Plusieurs cas confirmés de chikungunya en France

La transmission locale du chikungunya a été attestée dans le Sud-Est de la France, avec 4 cas diagnostiqués dans la région Provence-Alpes-Côte d’Azur au 23 août 2017. On compte en outre 1 cas probable et 8 cas suspects.

Si ce ne sont pas les premiers cas de chikungunya notifiés en France, il s’agit d’une maladie émergente en Europe du Sud, et l’on ne s’attend pas à observer une flambée épidémique. Le moustique vecteur de la maladie, Aedes albopictus, est en train de s’établir dans une grande partie du bassin méditerranéen et au-delà.
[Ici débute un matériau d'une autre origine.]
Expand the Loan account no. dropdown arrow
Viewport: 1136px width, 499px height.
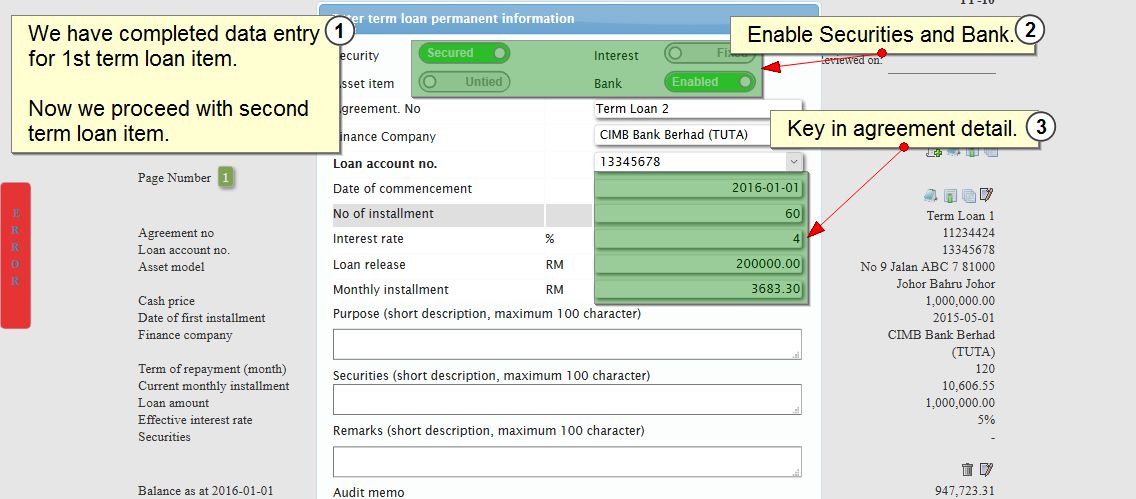coord(793,161)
L’action de santé publique

Les autorités françaises ont notamment pris les mesures suivantes conformément au plan d’action national :

  • mesures de lutte antivectorielle autour du domicile et du lieu de travail des patients ;
  • analyse de sang pour tout cas suspect ;
  • communication sur le risque, coordonnée par l’Agence régionale de santé.

L’OMS a évalué cette flambée et conclu qu’il existe un risque potentiel de propagation internationale. Les infections asymptomatiques par le virus du chikungunya peuvent passer inaperçues et donc accroître le risque de propagation.

L’OMS conseille non seulement aux personnes qui voyagent dans cette région de France de se protéger des piqûres de moustique, mais aussi d’appliquer des mesures de lutte antivectorielle et de sécurité transfusionnelle.